Durch den Zuzug der Bevölkerung in die Großstädte steigt der Bedarf an städtischem Wohnraum und die Bebauungsverdichtungen nehmen zu. Bei gleichzeitig global ansteigenden Temperaturen ist dort also eine weitere Verstärkung der Wärmebelastung zu erwarten. Hinzu kommt der vergleichsweise rasche Wechsel von meteorologischen Extremen wie Hitze und Trockenheit, Starkniederschlägen oder Frost, was deutsche Städte vor erhebliche Herausforderungen stellt. Durch die mit dem zu erwartenden Klimawandel verbundenen Veränderungen der Extreme werden sich auch Gefahren für die Gesundheit der Bevölkerung auf vielfältige Art verschärfen.

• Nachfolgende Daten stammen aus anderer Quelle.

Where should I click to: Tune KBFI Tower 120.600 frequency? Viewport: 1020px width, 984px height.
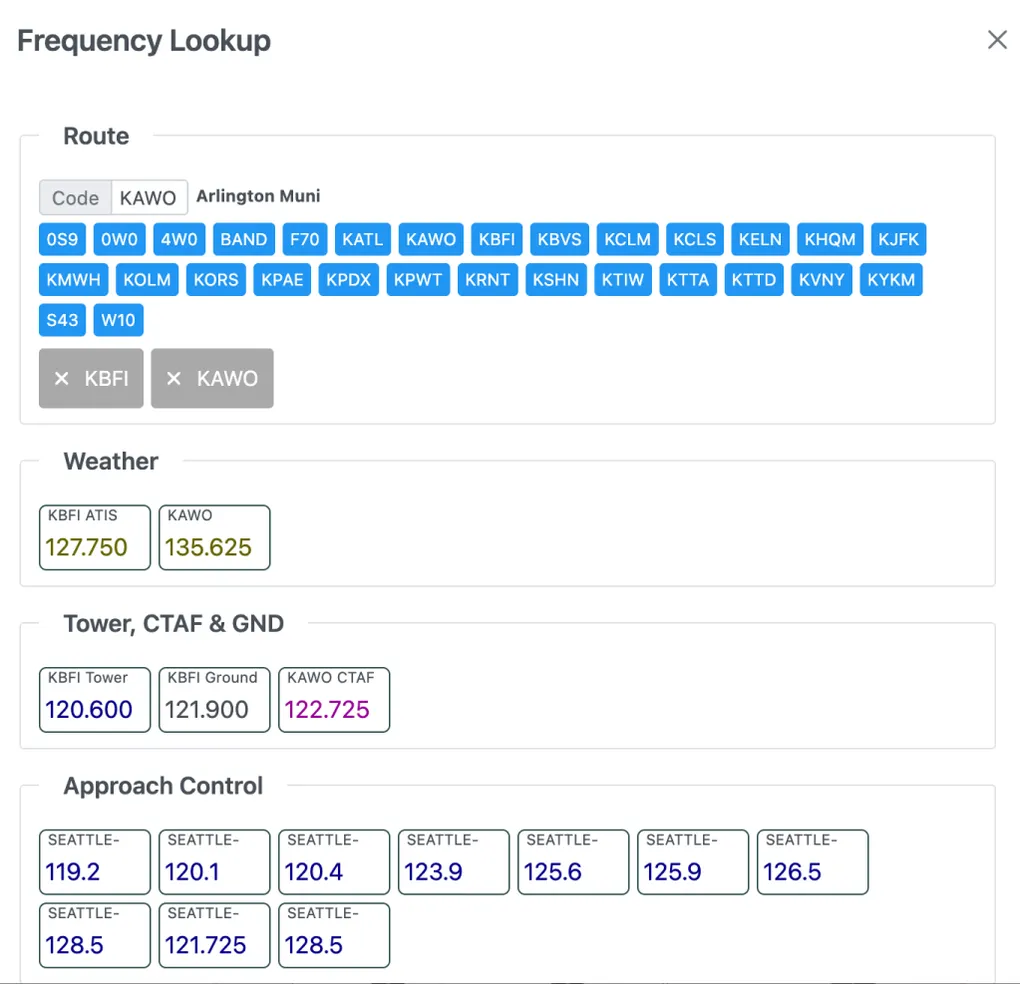pos(94,700)
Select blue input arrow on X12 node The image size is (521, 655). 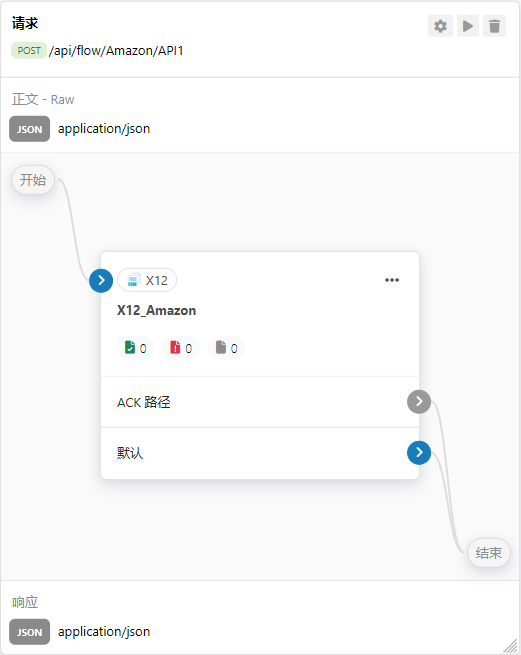coord(101,280)
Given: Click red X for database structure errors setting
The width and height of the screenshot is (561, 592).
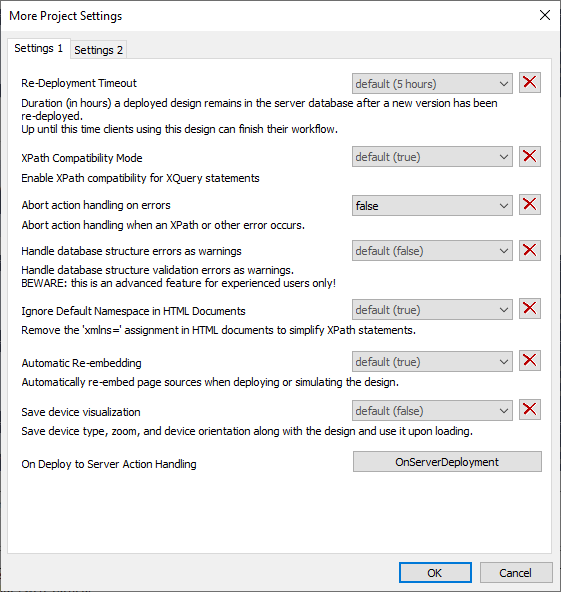Looking at the screenshot, I should click(x=530, y=250).
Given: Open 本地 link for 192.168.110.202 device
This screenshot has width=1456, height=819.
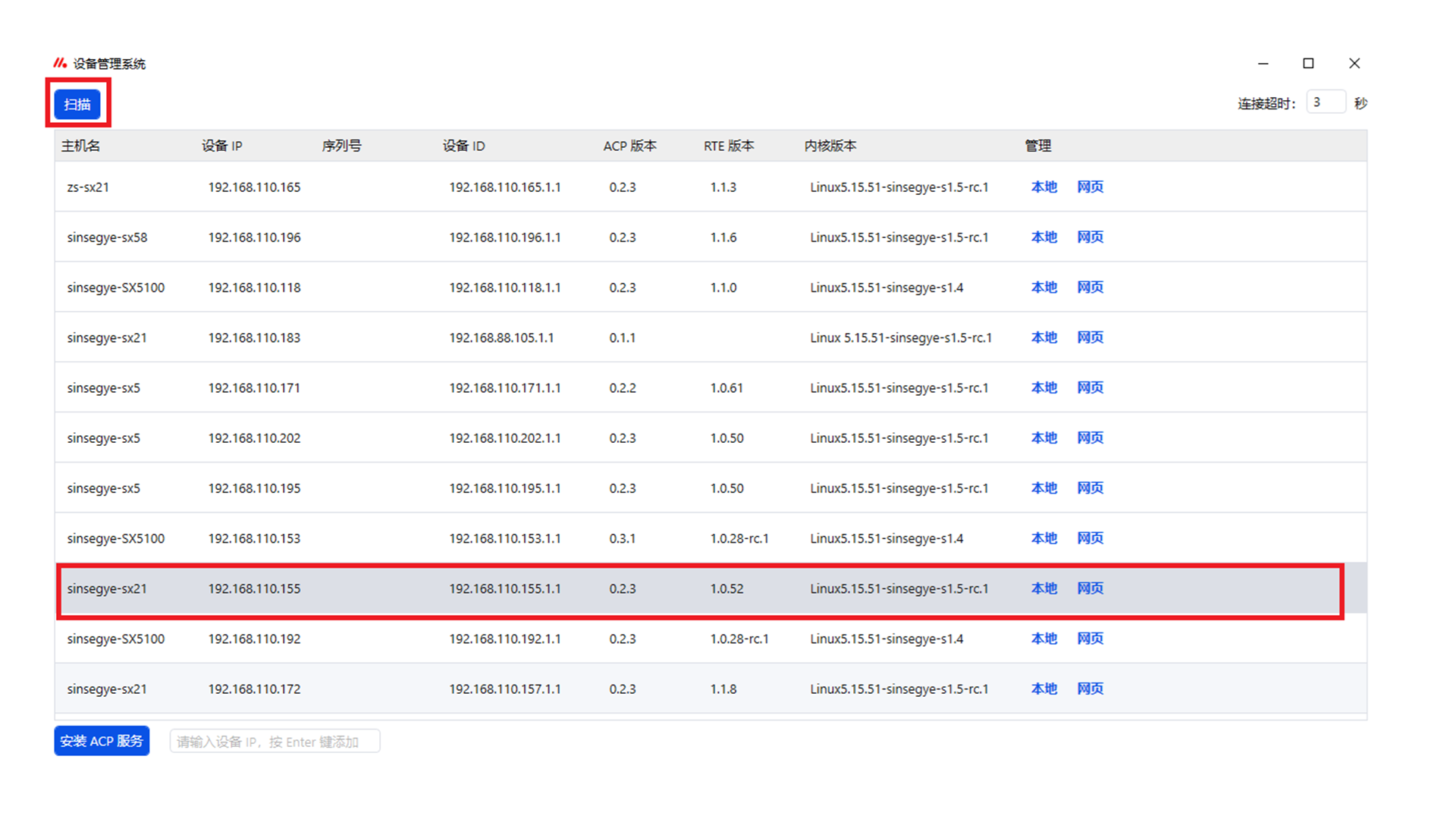Looking at the screenshot, I should 1043,438.
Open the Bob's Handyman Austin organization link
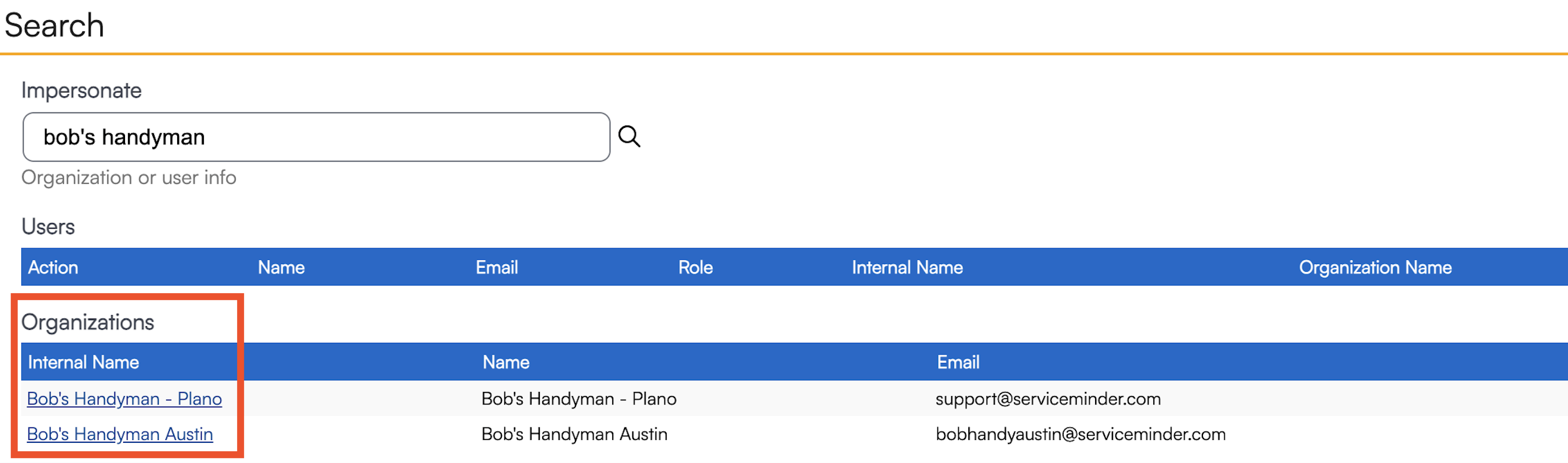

Extremtemperaturen sind für den Menschen sehr belastend.
Zur langfristigen Erfassung und Analyse des Stadtklimas, auch im Kontext des Klimawandels, wird nun erstmals ein neues Sondermessnetz mit bis zu zehn Stadtklimastationen durch den Deutschen Wetterdienst (DWD) aufgebaut. Diese neuen Stationen werden sich aufgrund ihrer innerstädtischen Lage deutlich von der Mehrzahl der Wetterstationen des DWD unterscheiden. Denn Wetterstationen werden in der Regel wegen der weltweiten Vergleichbarkeit in einer möglichst von Bebauung unbeeinflussten oder ländlichen Umgebung aufgestellt. Damit konnten sie das spezifische Stadtklima bisher nicht hinreichend erfassen. Zur Bewertung der Stadtklimaeffekte aber werden sie herangezogen, denn zu jeder Stadtstation muss wenigstens eine Vergleichsstation im Umland vorhanden sein.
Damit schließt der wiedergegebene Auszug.